Despite these criticisms, I should be clear that there is much to enjoy in Ericksen’s book. It is smoothly readable, asks creative and stimulating questions, and presents some brilliant close analyses. Using known holdings to think about scribal culture at different centres is an interesting and productive approach, and the reflections on the wider literary and theological contexts of its texts are well-informed and interesting. Its flaws, though, make it quite frustrating to read as a single study: while its contribution to our understanding of Junius 11 as a production may be limited, much of its thinking about the texts and their meanings is excellent.

--------

Notes:

1. Thomas A. Bredehoft, The Visible Text: Textual Production and Reproduction from “Beowulf” to “Maus” (Oxford: Oxford University Press, 2014); Daniel Donoghue, How the Anglo-Saxons Read Their Poems (Philadelphia: University of Pennsylvania Press, 2018).
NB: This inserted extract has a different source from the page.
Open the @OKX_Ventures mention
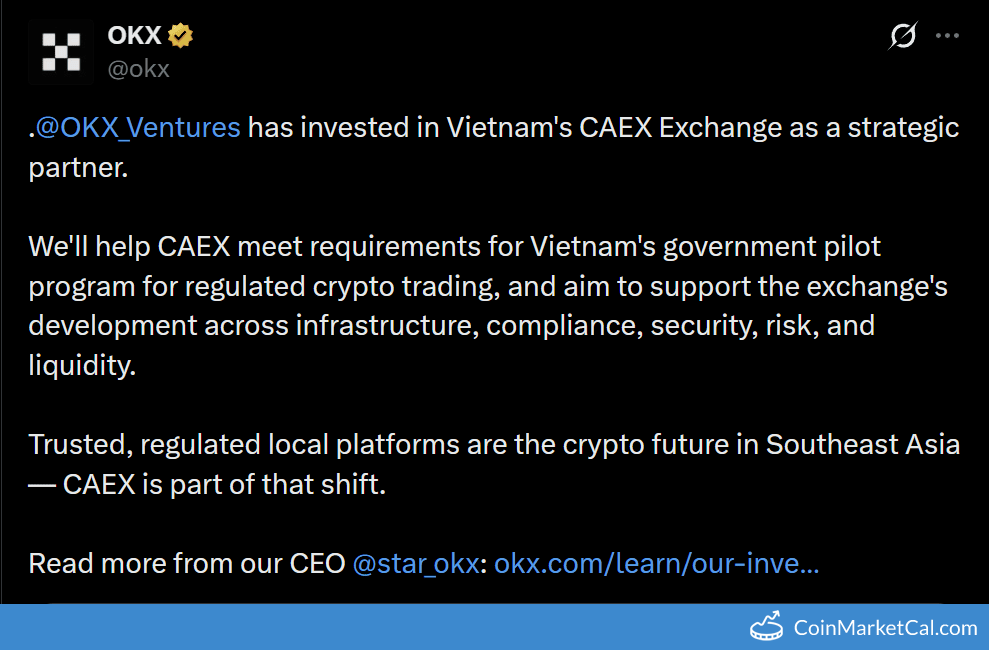The width and height of the screenshot is (989, 650). tap(137, 128)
2. Compare, for instance, “‘Supervisors,’ ‘Directors,’ and ‘Compilers,’” pp. 280-92 in S. C. Thomson, Communal Creativity in the Making of the “Beowulf” Manuscript: Towards a History of Reception for the Nowell Codex (Amsterdam: Brill, 2018).

3. Robert E. Creed, “The Art of the Singer: Three Old English Tellings of the Offering of Isaac,” in Old English Poetry: Fifteen Essays, ed. Robert E. Creed (Providence: Brown University Press, 1967), pp. 69-82, at page 73.

4. Monk-Bishops and the English Benedictine Reform Movement: Reading London BL, Cotton Tiberius A. iii in Its Manuscript Context (Toronto: Pontifical Institute of Mediaeval Studies, 2015).

5. “Measuring Hell by Hand: Rogation Rituals in Christ and Satan,” RES, 68 (283) (2017): 1-22.

6. “Old English Mægen: A Note on the Relationship Between Exodus and Daniel in MS Junius 11,”English Studies, 95.8 (2014): 825-48.